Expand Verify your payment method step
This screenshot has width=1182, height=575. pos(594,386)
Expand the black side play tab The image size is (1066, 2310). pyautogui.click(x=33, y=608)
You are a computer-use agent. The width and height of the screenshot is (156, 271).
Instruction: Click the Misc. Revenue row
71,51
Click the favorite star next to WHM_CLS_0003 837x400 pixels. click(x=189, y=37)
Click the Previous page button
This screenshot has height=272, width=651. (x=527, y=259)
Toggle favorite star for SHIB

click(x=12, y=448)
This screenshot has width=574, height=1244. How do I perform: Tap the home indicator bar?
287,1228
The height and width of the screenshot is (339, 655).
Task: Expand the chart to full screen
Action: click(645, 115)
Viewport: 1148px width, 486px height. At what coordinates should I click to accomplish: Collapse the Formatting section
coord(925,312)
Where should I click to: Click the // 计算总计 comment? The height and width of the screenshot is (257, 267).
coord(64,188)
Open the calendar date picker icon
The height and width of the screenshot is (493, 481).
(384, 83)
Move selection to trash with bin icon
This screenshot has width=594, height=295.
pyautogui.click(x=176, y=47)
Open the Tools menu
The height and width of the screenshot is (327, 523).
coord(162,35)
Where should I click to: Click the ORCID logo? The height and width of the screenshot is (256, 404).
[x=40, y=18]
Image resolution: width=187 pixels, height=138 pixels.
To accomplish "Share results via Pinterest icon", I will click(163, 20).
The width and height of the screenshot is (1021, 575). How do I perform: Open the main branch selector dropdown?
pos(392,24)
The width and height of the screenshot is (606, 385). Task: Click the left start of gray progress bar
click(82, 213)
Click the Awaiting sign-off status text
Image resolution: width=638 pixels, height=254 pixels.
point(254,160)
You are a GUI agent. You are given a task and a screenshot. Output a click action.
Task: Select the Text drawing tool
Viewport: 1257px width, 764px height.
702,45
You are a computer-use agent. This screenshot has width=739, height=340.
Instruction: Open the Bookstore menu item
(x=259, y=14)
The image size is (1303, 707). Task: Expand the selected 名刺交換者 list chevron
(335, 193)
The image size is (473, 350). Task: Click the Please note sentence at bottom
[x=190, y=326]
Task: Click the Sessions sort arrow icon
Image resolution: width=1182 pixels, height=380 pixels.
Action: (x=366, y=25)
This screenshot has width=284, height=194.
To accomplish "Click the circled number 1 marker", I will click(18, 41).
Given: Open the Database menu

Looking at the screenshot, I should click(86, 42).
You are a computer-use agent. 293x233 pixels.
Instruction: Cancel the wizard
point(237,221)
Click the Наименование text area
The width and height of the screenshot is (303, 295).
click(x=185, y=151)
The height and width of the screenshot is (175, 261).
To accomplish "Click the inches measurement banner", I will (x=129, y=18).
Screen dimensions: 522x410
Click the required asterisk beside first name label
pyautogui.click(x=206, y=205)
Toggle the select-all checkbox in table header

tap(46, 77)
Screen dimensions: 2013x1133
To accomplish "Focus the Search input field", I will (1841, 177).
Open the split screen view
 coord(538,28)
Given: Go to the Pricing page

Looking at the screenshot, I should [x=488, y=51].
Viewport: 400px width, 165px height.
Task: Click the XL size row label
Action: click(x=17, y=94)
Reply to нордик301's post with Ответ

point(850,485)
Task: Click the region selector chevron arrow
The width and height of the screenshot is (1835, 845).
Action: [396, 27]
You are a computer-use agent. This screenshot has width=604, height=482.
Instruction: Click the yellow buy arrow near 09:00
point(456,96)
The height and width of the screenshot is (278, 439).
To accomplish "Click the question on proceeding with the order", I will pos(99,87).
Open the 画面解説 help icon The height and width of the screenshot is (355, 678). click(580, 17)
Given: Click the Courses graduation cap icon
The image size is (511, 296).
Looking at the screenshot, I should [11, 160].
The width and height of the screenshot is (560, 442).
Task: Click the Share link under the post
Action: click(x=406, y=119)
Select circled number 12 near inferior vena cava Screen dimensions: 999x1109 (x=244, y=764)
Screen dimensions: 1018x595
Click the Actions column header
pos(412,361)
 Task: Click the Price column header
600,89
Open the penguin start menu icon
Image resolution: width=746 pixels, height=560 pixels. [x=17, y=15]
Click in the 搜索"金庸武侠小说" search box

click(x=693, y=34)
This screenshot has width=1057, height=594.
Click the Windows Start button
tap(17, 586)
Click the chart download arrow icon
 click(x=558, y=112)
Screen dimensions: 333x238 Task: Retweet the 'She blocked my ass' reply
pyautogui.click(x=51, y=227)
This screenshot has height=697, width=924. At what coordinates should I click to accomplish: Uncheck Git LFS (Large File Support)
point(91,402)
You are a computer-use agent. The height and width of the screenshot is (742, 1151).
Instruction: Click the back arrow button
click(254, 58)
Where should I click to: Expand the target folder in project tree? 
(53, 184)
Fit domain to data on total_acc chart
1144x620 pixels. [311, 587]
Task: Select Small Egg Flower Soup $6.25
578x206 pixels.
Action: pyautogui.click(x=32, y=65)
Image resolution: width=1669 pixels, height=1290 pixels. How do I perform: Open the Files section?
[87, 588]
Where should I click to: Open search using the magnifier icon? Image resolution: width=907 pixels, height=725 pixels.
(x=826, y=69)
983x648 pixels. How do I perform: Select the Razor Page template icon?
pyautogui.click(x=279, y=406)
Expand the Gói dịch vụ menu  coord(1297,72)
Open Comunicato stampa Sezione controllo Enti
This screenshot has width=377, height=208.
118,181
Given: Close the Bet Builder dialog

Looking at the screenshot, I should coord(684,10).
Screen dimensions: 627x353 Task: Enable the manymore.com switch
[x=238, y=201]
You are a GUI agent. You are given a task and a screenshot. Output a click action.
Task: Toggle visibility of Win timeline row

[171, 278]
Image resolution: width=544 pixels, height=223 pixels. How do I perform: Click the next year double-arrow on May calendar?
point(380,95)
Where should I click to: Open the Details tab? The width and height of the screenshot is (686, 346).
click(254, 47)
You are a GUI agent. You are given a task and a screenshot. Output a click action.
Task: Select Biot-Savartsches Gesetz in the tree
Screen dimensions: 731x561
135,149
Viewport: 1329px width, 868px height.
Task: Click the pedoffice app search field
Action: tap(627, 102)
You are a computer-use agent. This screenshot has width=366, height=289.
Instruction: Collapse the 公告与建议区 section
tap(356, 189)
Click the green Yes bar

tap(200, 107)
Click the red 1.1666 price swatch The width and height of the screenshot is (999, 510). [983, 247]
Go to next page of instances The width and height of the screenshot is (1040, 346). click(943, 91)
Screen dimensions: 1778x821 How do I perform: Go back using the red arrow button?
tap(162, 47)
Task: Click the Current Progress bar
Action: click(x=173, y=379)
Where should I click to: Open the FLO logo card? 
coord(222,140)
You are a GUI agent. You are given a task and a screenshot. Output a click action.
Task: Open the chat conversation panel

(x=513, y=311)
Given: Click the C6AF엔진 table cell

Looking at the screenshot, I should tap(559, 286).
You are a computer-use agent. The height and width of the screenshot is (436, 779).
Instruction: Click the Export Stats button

━━━━━━━━━━━━━━━━━━━━━━━━━━━━━━

What is needed
What is needed is an exact copy of all the records.

Expected output
Expand Verify your payment method step
This screenshot has width=1182, height=575. pos(594,386)
Expand the black side play tab The image size is (1066, 2310). pyautogui.click(x=33, y=608)
You are a computer-use agent. The width and height of the screenshot is (156, 271).
Instruction: Click the Misc. Revenue row
71,51
Click the favorite star next to WHM_CLS_0003 837x400 pixels. click(x=189, y=37)
Click the Previous page button
This screenshot has height=272, width=651. (x=527, y=259)
Toggle favorite star for SHIB

click(x=12, y=448)
This screenshot has width=574, height=1244. How do I perform: Tap the home indicator bar?
287,1228
The height and width of the screenshot is (339, 655).
Task: Expand the chart to full screen
Action: click(645, 115)
Viewport: 1148px width, 486px height. At what coordinates should I click to accomplish: Collapse the Formatting section
coord(925,312)
Where should I click to: Click the // 计算总计 comment? The height and width of the screenshot is (257, 267).
coord(64,188)
Open the calendar date picker icon
The height and width of the screenshot is (493, 481).
(384, 83)
Move selection to trash with bin icon
This screenshot has width=594, height=295.
pyautogui.click(x=176, y=47)
Open the Tools menu
The height and width of the screenshot is (327, 523).
coord(162,35)
Where should I click to: Click the ORCID logo? The height and width of the screenshot is (256, 404).
[x=40, y=18]
Image resolution: width=187 pixels, height=138 pixels.
To accomplish "Share results via Pinterest icon", I will click(163, 20).
The width and height of the screenshot is (1021, 575). How do I perform: Open the main branch selector dropdown?
pos(392,24)
The width and height of the screenshot is (606, 385). Task: Click the left start of gray progress bar
click(82, 213)
Click the Awaiting sign-off status text
Image resolution: width=638 pixels, height=254 pixels.
point(254,160)
You are a GUI agent. You are given a task and a screenshot. Output a click action.
Task: Select the Text drawing tool
Viewport: 1257px width, 764px height.
702,45
You are a computer-use agent. This screenshot has width=739, height=340.
Instruction: Open the Bookstore menu item
(x=259, y=14)
The image size is (1303, 707). Task: Expand the selected 名刺交換者 list chevron
(335, 193)
The image size is (473, 350). Task: Click the Please note sentence at bottom
[x=190, y=326]
Task: Click the Sessions sort arrow icon
Image resolution: width=1182 pixels, height=380 pixels.
Action: (x=366, y=25)
This screenshot has width=284, height=194.
To accomplish "Click the circled number 1 marker", I will click(18, 41).
Given: Open the Database menu

Looking at the screenshot, I should click(86, 42).
You are a computer-use agent. 293x233 pixels.
Instruction: Cancel the wizard
point(237,221)
Click the Наименование text area
The width and height of the screenshot is (303, 295).
click(x=185, y=151)
The height and width of the screenshot is (175, 261).
To accomplish "Click the inches measurement banner", I will (x=129, y=18).
Screen dimensions: 522x410
Click the required asterisk beside first name label
pyautogui.click(x=206, y=205)
Toggle the select-all checkbox in table header

tap(46, 77)
Screen dimensions: 2013x1133
To accomplish "Focus the Search input field", I will (1841, 177).
Open the split screen view
 coord(538,28)
Given: Go to the Pricing page

Looking at the screenshot, I should [x=488, y=51].
Viewport: 400px width, 165px height.
Task: Click the XL size row label
Action: click(x=17, y=94)
Reply to нордик301's post with Ответ

point(850,485)
Task: Click the region selector chevron arrow
The width and height of the screenshot is (1835, 845).
Action: [396, 27]
You are a computer-use agent. This screenshot has width=604, height=482.
Instruction: Click the yellow buy arrow near 09:00
point(456,96)
The height and width of the screenshot is (278, 439).
To accomplish "Click the question on proceeding with the order", I will pos(99,87).
Open the 画面解説 help icon The height and width of the screenshot is (355, 678). click(580, 17)
Given: Click the Courses graduation cap icon
The image size is (511, 296).
Looking at the screenshot, I should [11, 160].
The width and height of the screenshot is (560, 442).
Task: Click the Share link under the post
Action: click(x=406, y=119)
Select circled number 12 near inferior vena cava Screen dimensions: 999x1109 (x=244, y=764)
Screen dimensions: 1018x595
Click the Actions column header
pos(412,361)
 Task: Click the Price column header
600,89
Open the penguin start menu icon
Image resolution: width=746 pixels, height=560 pixels. [x=17, y=15]
Click in the 搜索"金庸武侠小说" search box

click(x=693, y=34)
This screenshot has width=1057, height=594.
Click the Windows Start button
tap(17, 586)
Click the chart download arrow icon
 click(x=558, y=112)
Screen dimensions: 333x238 Task: Retweet the 'She blocked my ass' reply
pyautogui.click(x=51, y=227)
This screenshot has height=697, width=924. At what coordinates should I click to accomplish: Uncheck Git LFS (Large File Support)
point(91,402)
You are a computer-use agent. The height and width of the screenshot is (742, 1151).
Instruction: Click the back arrow button
click(254, 58)
Where should I click to: Expand the target folder in project tree? 
(53, 184)
Fit domain to data on total_acc chart
1144x620 pixels. [311, 587]
Task: Select Small Egg Flower Soup $6.25
578x206 pixels.
Action: pyautogui.click(x=32, y=65)
Image resolution: width=1669 pixels, height=1290 pixels. How do I perform: Open the Files section?
[87, 588]
Where should I click to: Open search using the magnifier icon? Image resolution: width=907 pixels, height=725 pixels.
(x=826, y=69)
983x648 pixels. How do I perform: Select the Razor Page template icon?
pyautogui.click(x=279, y=406)
Expand the Gói dịch vụ menu  coord(1297,72)
Open Comunicato stampa Sezione controllo Enti
This screenshot has width=377, height=208.
118,181
Given: Close the Bet Builder dialog

Looking at the screenshot, I should coord(684,10).
Screen dimensions: 627x353 Task: Enable the manymore.com switch
[x=238, y=201]
You are a GUI agent. You are given a task and a screenshot. Output a click action.
Task: Toggle visibility of Win timeline row

[171, 278]
Image resolution: width=544 pixels, height=223 pixels. How do I perform: Click the next year double-arrow on May calendar?
point(380,95)
Where should I click to: Open the Details tab? The width and height of the screenshot is (686, 346).
click(254, 47)
You are a GUI agent. You are given a task and a screenshot. Output a click action.
Task: Select Biot-Savartsches Gesetz in the tree
Screen dimensions: 731x561
135,149
Viewport: 1329px width, 868px height.
Task: Click the pedoffice app search field
Action: tap(627, 102)
You are a computer-use agent. This screenshot has width=366, height=289.
Instruction: Collapse the 公告与建议区 section
tap(356, 189)
Click the green Yes bar

tap(200, 107)
Click the red 1.1666 price swatch The width and height of the screenshot is (999, 510). [983, 247]
Go to next page of instances The width and height of the screenshot is (1040, 346). click(943, 91)
Screen dimensions: 1778x821 How do I perform: Go back using the red arrow button?
tap(162, 47)
Task: Click the Current Progress bar
Action: click(x=173, y=379)
Where should I click to: Open the FLO logo card? 
coord(222,140)
You are a GUI agent. You are given a task and a screenshot. Output a click action.
Task: Open the chat conversation panel

(x=513, y=311)
Given: Click the C6AF엔진 table cell

Looking at the screenshot, I should tap(559, 286).
You are a computer-use agent. The height and width of the screenshot is (436, 779).
Instruction: Click the Export Stats button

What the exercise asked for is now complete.